** What you are asked to do **
How many lines in the entries below contain the string "Task"? Case counts. Reply with the number only.

** Entries supplied **
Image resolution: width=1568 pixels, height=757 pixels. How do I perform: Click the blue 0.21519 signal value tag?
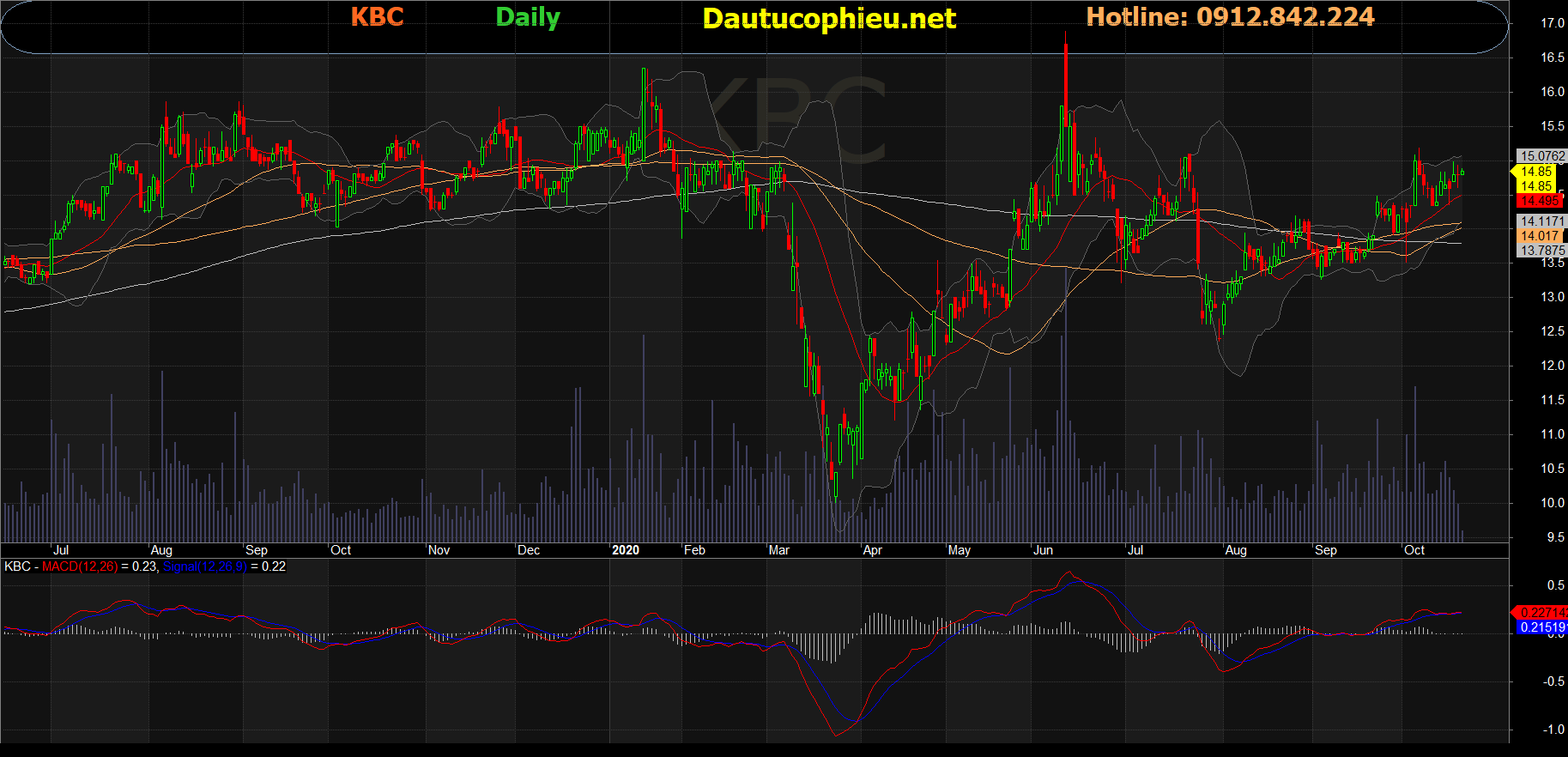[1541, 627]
...
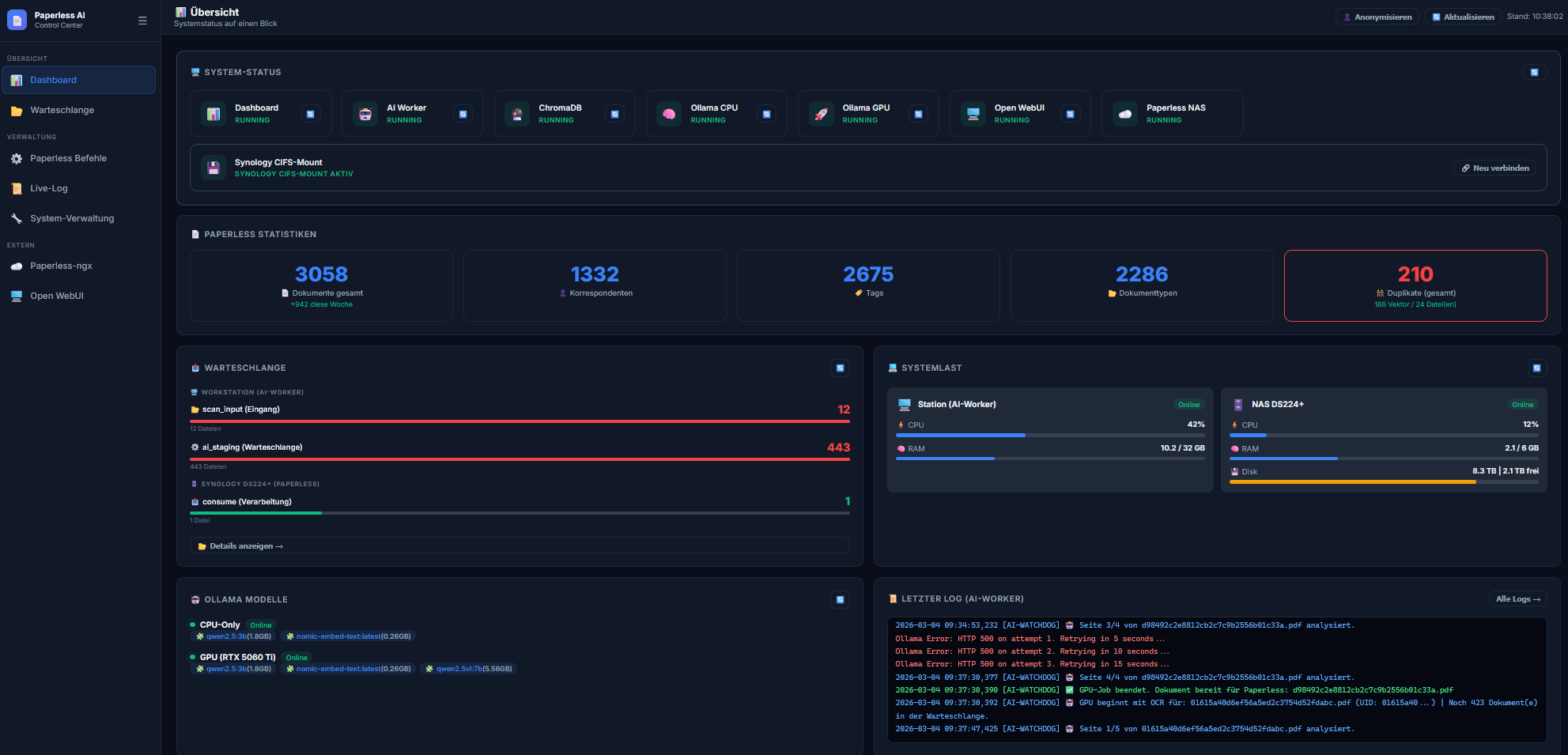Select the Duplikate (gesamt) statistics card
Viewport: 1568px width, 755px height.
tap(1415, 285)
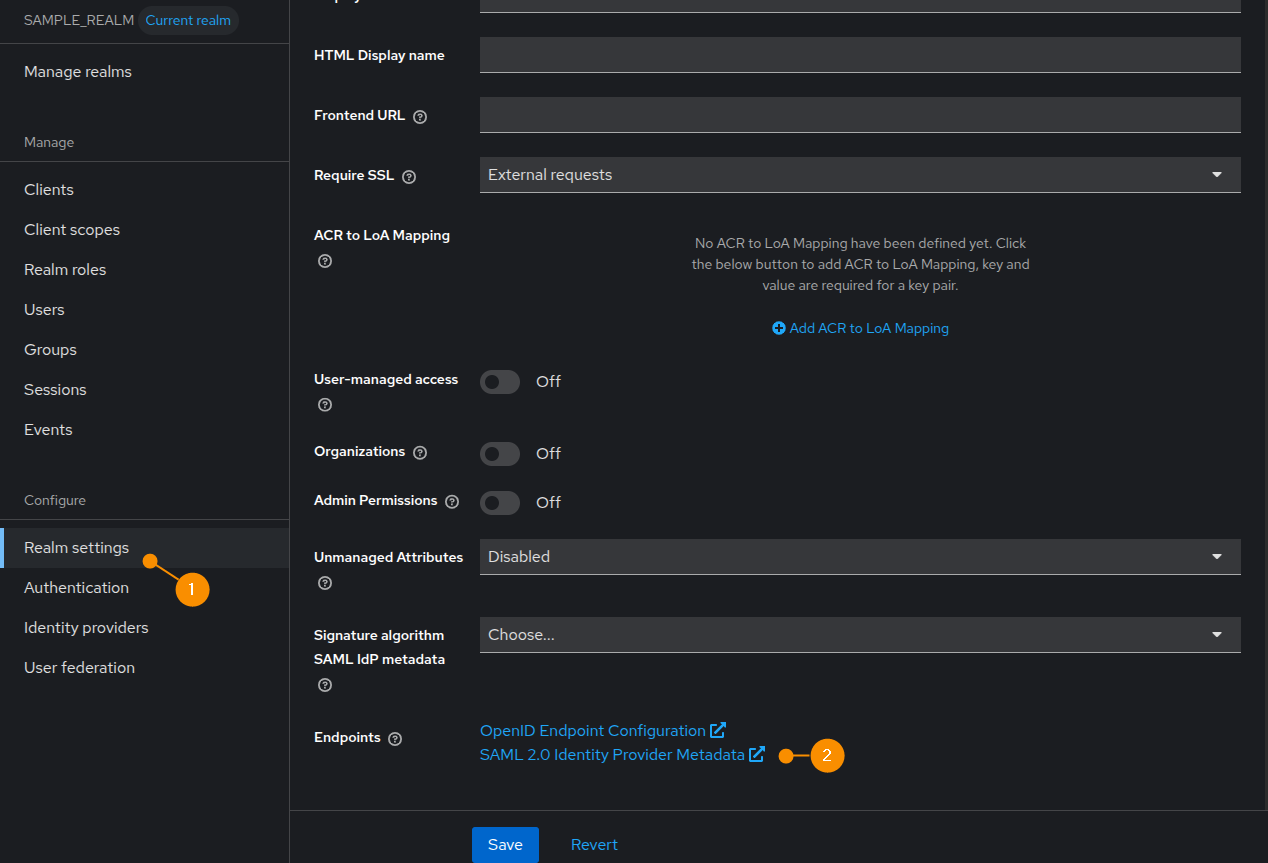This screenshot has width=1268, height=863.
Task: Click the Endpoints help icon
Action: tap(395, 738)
==
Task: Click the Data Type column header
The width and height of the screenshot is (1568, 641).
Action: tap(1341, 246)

** Final result **
2